_EXERCISE INSTRUCTIONS_: Give back exactly the lines from the one that holds "This screenshot has" through the final line of the data; omit the pictures and add nothing.

*** MATERIAL FOR THIS TASK ***

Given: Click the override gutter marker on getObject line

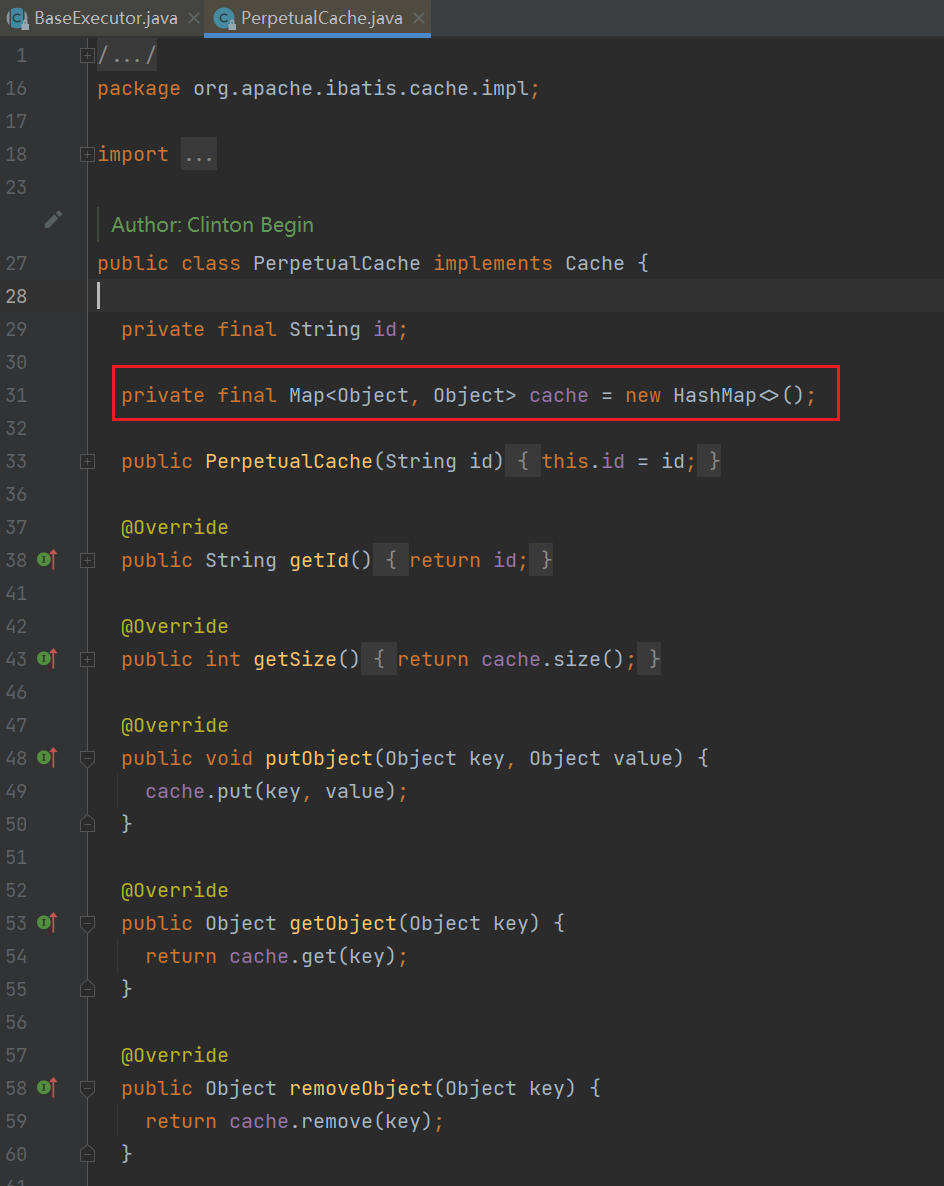Looking at the screenshot, I should (46, 923).
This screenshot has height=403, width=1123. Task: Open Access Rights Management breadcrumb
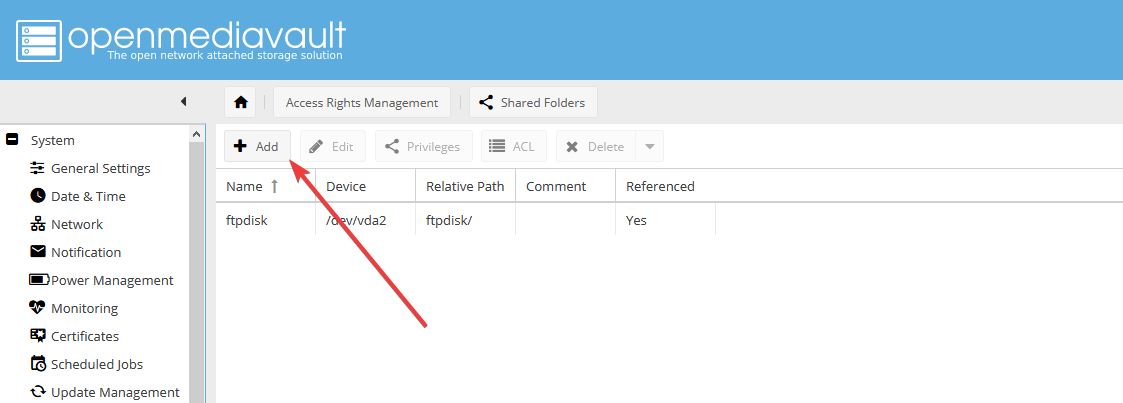362,102
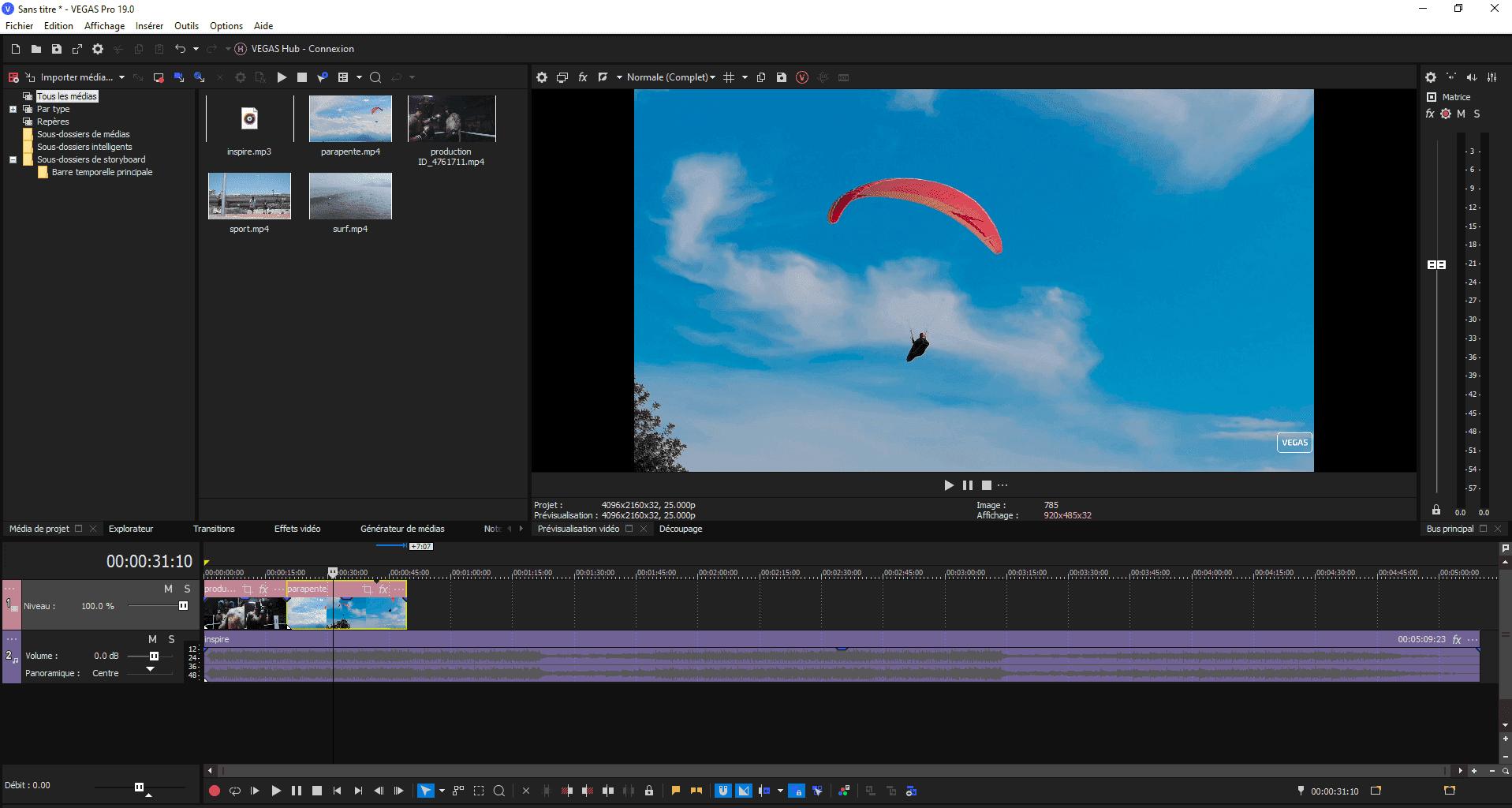Viewport: 1512px width, 808px height.
Task: Insert a marker with the orange flag icon
Action: 676,791
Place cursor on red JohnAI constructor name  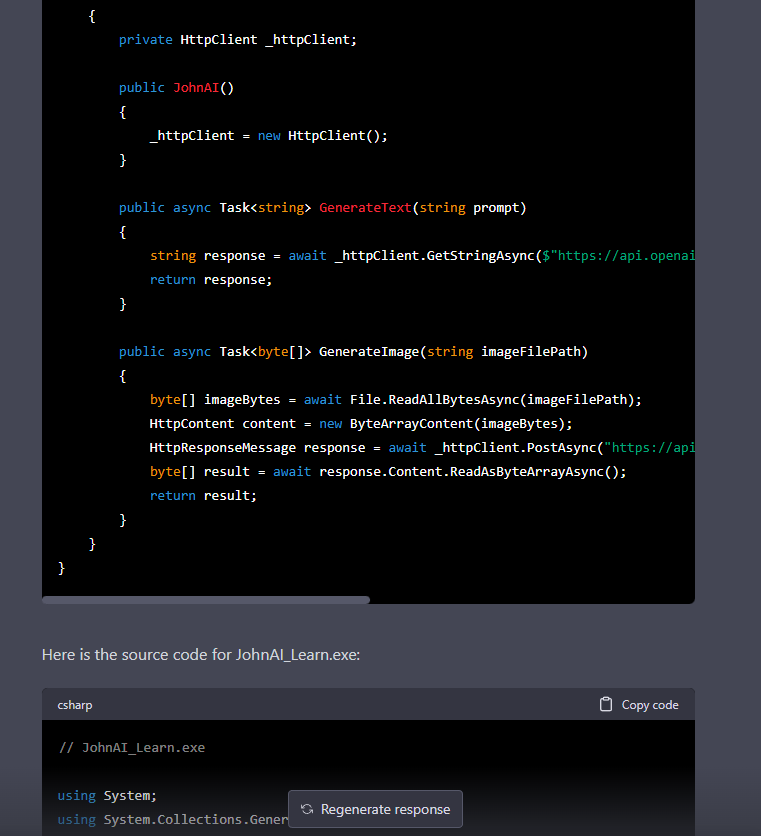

*** End of MATERIAL FOR THIS TASK ***

_SOLUTION TO THE EXERCISE_:
This screenshot has height=403, width=1123. Task: Open Access Rights Management breadcrumb
362,102
Viewport: 1512px width, 808px height.
Task: Insert a marker with the orange flag icon
Action: 676,791
Place cursor on red JohnAI constructor name  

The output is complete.